Oblivious DNS-over-HTTPS (ODoH) separates who's asking from what's being asked — your ISP can't see the query, and Cloudflare can't see the source. DNS-over-QUIC (Quad9) as fallback. A local stub resolver binds to 127.0.0.1:53 and system DNS is redirected via launchd/systemd. No query ever leaves the machine unencrypted.

||

Firewall Kill-Switch

When a tunnel is active, pf (macOS) or nftables (Linux) rules default-deny all outbound traffic except the tunnel interface and essential system services. If the tunnel drops, traffic stops — it doesn't fall back to cleartext. During mode transitions, rules are updated atomically before the new tunnel is established. On daemon crash, a panic hook removes rules and restores DNS.

***

Mixnet Anonymity

Maximum mode routes traffic through Nym's 5-hop mixnet via a local SOCKS5 proxy. Unlike a VPN, where the provider sees both sides, each mix node only knows its predecessor and successor. Continuous cover traffic defeats timing analysis even when the user is idle. Current integration is PoC-level (SOCKS5 to nym-socks5-client binary); production path is direct integration with nym-vpnd.

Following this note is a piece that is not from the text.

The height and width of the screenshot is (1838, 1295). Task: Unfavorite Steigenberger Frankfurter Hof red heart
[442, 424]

"Every privacy tool asks you to make a permanent choice: maximum protection with broken websites, or fast browsing with no protection. That's a false trade-off. A lawyer reviewing contracts and a journalist meeting a source have different threat models — but they shouldn't need different software."

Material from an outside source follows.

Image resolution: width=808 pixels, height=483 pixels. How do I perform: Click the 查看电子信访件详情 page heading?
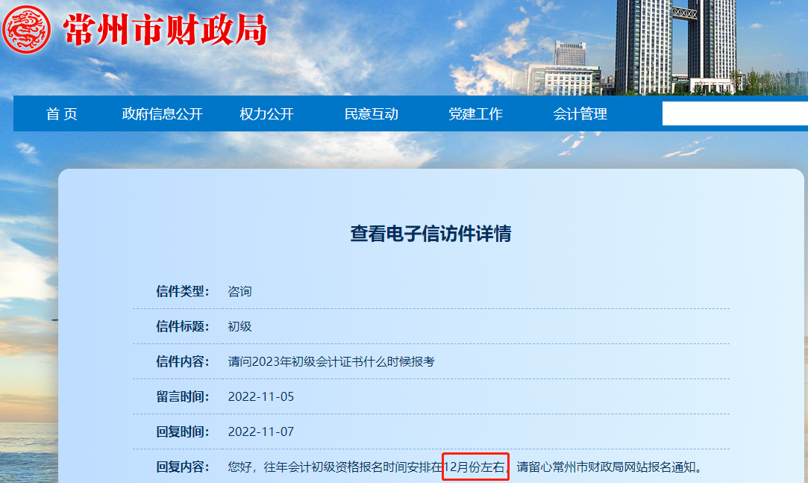[430, 234]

— The design principle behind three modes

Honest Assessment

Ups & Downs

+ Engineering Wins

  • Clean privilege separation — the attack surface of the GUI is zero network operations. Root access is confined to the daemon behind authenticated UDS
  • 12-crate workspace with clear boundaries — hp-dns knows nothing about hp-tunnel. Each crate compiles and tests independently
  • Fingerprint spoofing via profile injection is a genuinely novel approach. No open-source tool and no commercial VPN currently does this
  • Hybrid PQC from day one — most privacy tools treat post-quantum as a roadmap item. Hasenpfote ships it as the default on every tunnel
  • Panic-safe networking — registered cleanup hooks guarantee firewall and DNS restoration even on unrecoverable errors
  • 10 research documents back every architectural decision. Not opinions — cited papers, benchmarks, and adversarial analysis

! Honest Limitations

  • macOS-only in practice — Linux crate scaffolding exists but is untested. Windows support not started
  • 6 static fingerprint profiles — enough for PoC, not enough for production. The CTGAN/VAE generator is in research, not in the binary
  • AmneziaWG requires CGO — the Go FFI bridge works but adds cross-compilation complexity. A pure Rust implementation doesn't exist upstream yet
  • Nym integration is PoC-level — routes through a SOCKS5 sidecar binary, not the production nym-vpnd daemon
  • Behavioral biometrics (keystroke timing, mouse dynamics) are a known fingerprinting vector not yet addressed
  • No installer, no auto-update, no account system — this is a working proof of concept, not a shipped product
Built With

Technology Stack

Rust Tauri 2.x Svelte 5 gRPC (tonic/prost) Protocol Buffers Tokio boringtun (Cloudflare) AmneziaWG 2.0 Nym SDK X-Wing (X25519 + ML-KEM-768) ODoH / DoQ wreq (BoringSSL) pf / nftables tun-rs Fly.io (Relay)

Privacy that adapts
to the situation.

12 Rust crates. Privilege-separated daemon. Post-quantum by default. Open-core, Swiss-built, research-backed.